I just want what every American wants. Lower taxes and the right to do as I please. I want paved roads, public parks and buildings, a good police force, a good school for my kids, a fair legal system, libraries, and all that, sure, but I shouldn’t have to pay so much in taxes. And I especially don’t want to have my taxes to go toward taking care of other people. Medicaid and Medicare, Food Stamps, feeding people in prisons, bailing out poor people in other countries–use someone else’s money for that. I’m trying to take care of my family. They can take care of themselves.

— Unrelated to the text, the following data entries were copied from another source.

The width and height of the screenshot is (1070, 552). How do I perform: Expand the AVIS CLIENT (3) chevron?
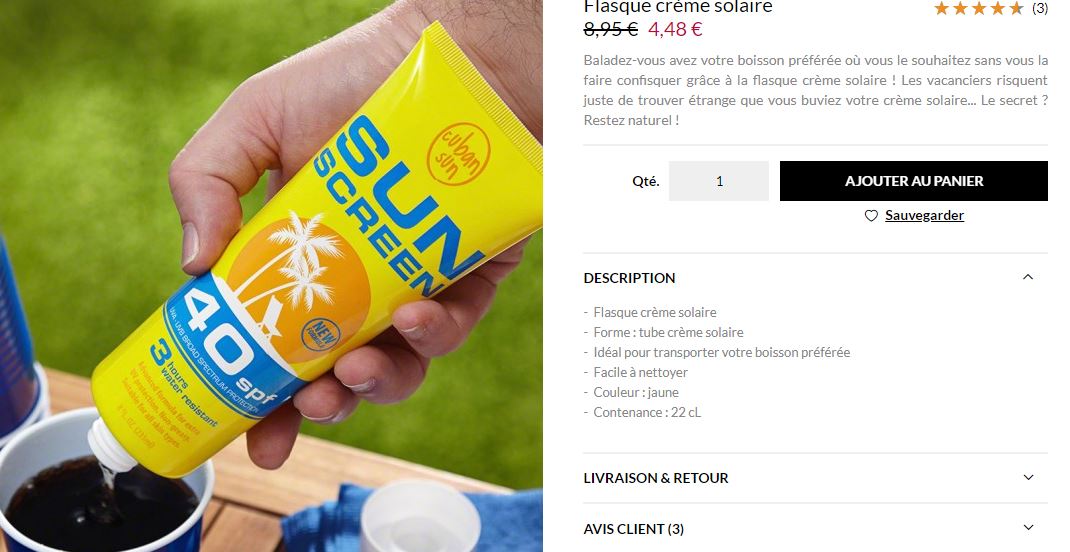point(1028,527)
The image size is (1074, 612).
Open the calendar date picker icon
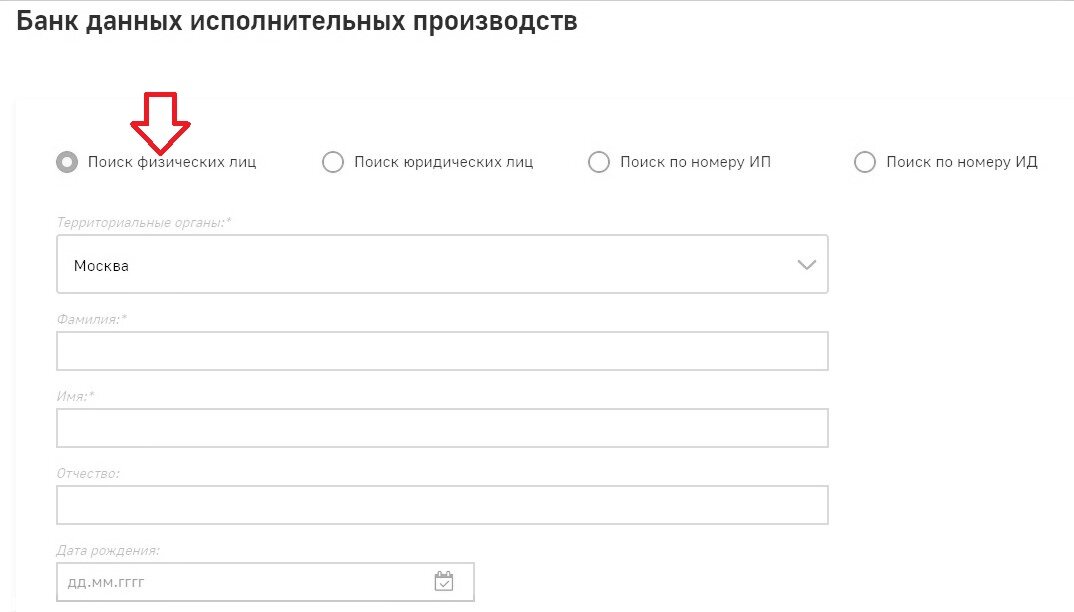coord(444,581)
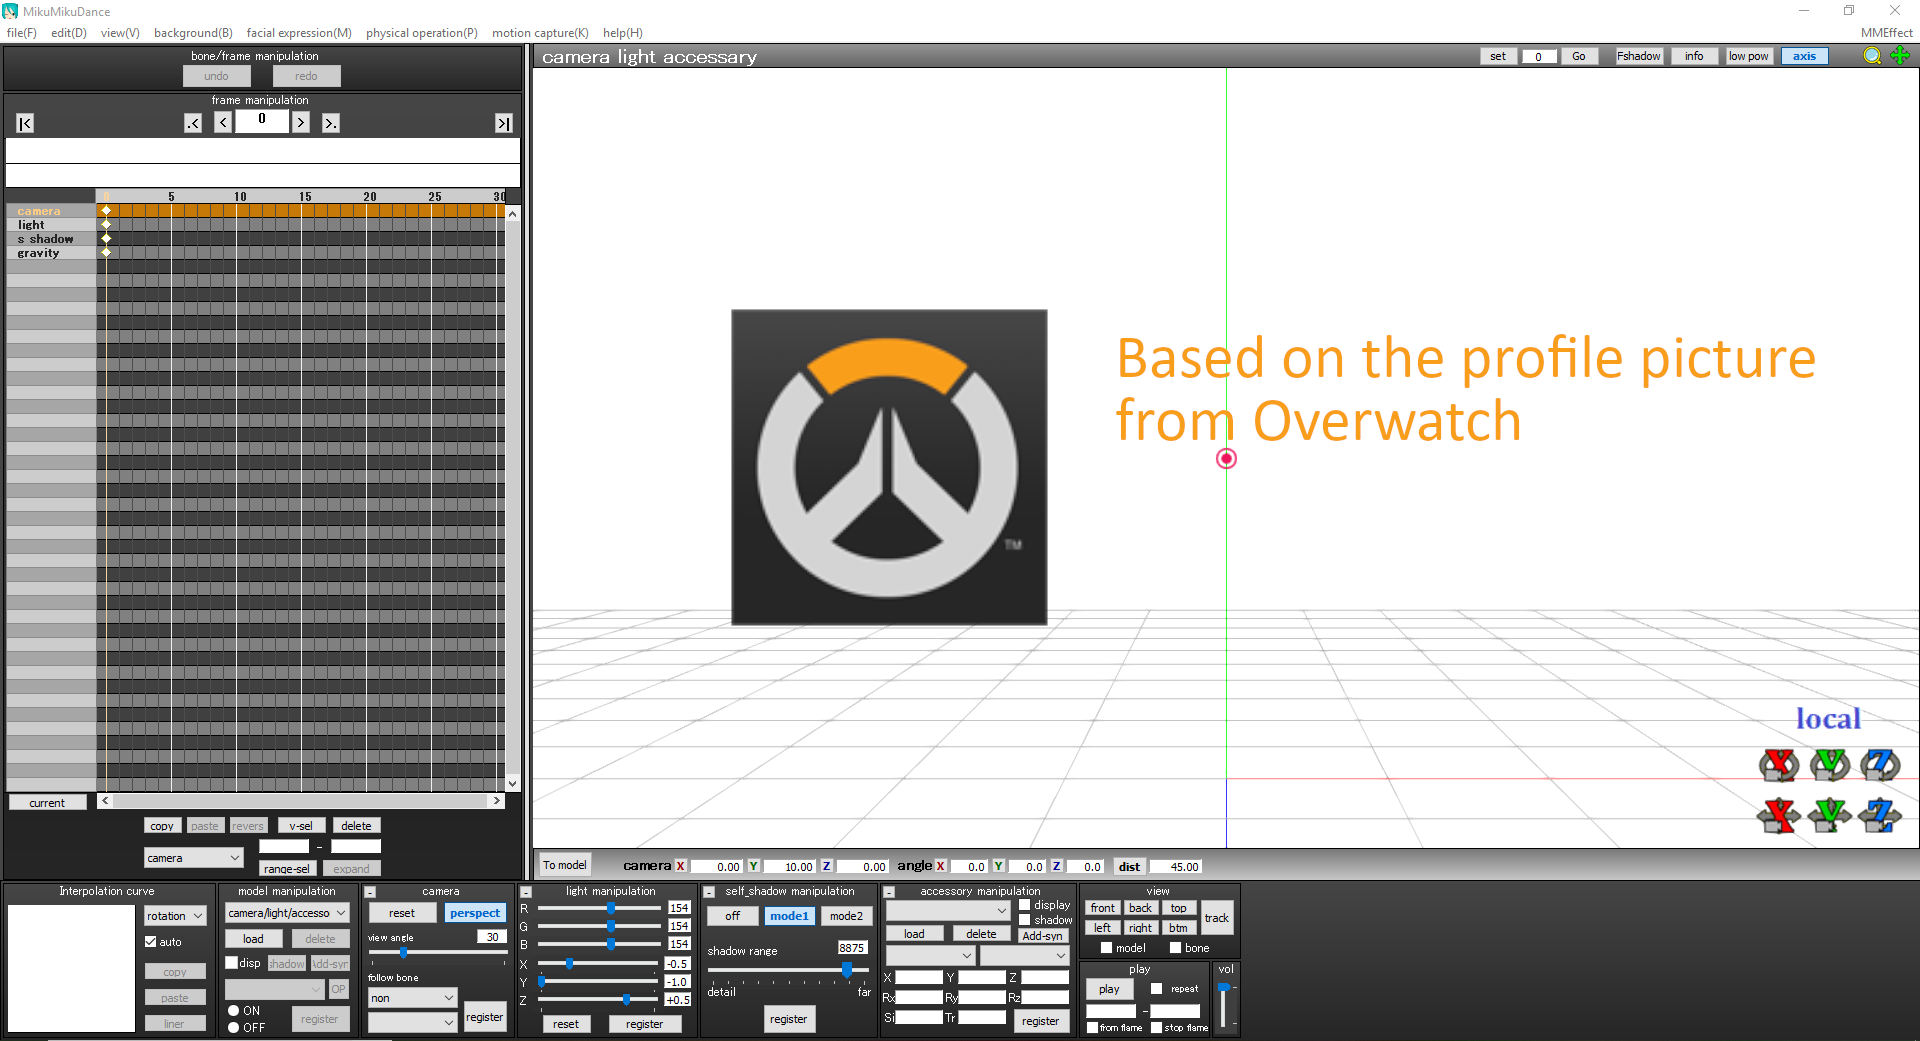Click the blue Z move axis icon
1920x1041 pixels.
[1880, 816]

I live in a place where there is mostly white people. I’m so sick of all the political correct baloney that goes on. People keep saying that someone of another race doesn’t get the same chances as someone white, but I think that’s crap. We all have an equal chance. We need to focus less on this stuff and more on making life easier for regular American families, families like mine. If the police shoot someone of a different race, it’s probably because that person deserved it. Okay, we had slavery way back when, but I wasn’t a slave owner, and we give Native Americans their own lands to live on. I’m sick of hearing all the complaints about stuff that happened a hundred years ago or more. 

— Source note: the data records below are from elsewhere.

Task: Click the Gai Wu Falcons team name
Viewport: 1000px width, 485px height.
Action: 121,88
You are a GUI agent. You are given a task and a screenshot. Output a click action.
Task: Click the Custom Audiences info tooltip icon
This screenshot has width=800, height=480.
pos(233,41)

I keep hearing about all these topics in the news, like gay marriage and abortion, and I’m so sick of it. We need to get focused on the real issues again. Look, if someone chooses to be gay and wants to be gay with other people, that’s fine, I just don’t want to see it. Go live together and do what you want, but me and the rest of the world believe in the Bible, and it says you shouldn’t get married. And abortion is just wrong. If a woman is gonna let herself get pregnant, she should have the baby, don’t abort it and give it to scientists who are gonna do terrible things to it. Planned Parenthood needs to go. 

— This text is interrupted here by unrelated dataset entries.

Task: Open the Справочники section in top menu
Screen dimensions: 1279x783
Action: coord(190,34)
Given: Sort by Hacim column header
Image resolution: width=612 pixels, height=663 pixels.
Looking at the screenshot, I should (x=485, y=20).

I don’t really like Donald Trump, but if he gets the Republican vote, he’ll get my vote over Hillary Clinton. Trump comes on strong, but he has the right idea. I deserve the right to own guns without interference. Muslims aren’t all terrorists but they should at least wear badges so we can see them and be prepared. And Mexicans need to stop crossing our border and taking our jobs–they can immigrate properly just like anyone else. Hillary is just gonna Email all the American secrets to everyone from her home computer again. 

And that stupid war on terrorism needs to end already. Just wipe out the Taliban and ISIS and get our troops home. I’m so sick of hearing about American troops over there. Get the hell out of those countries and let them handle themselves. We have plenty of problems around here to fix. Some lady was trying to convince me that problems over there are problems here. But it isn’t my problem that ladies in Saudi Arabia aren’t allowed to drive or that gay people in Russia can go to jail for years. Those are foreign problems, and we have enough to worry about here. 

I miss the 1960s. Things were perfect back then. Everyone had jobs, everyone was proud to be an American. We landed on the freaking moon back then. Why can’t America be more like that now. 

So anyway, I’m a normal American. I believe in God and Jesus. I love my kids. I work hard. And all I want is for the government to make my life easier, but stay out of my affairs. I’ll take care of me and mine, you take care of you and yours. It’s time to get Obama out and get someone new in.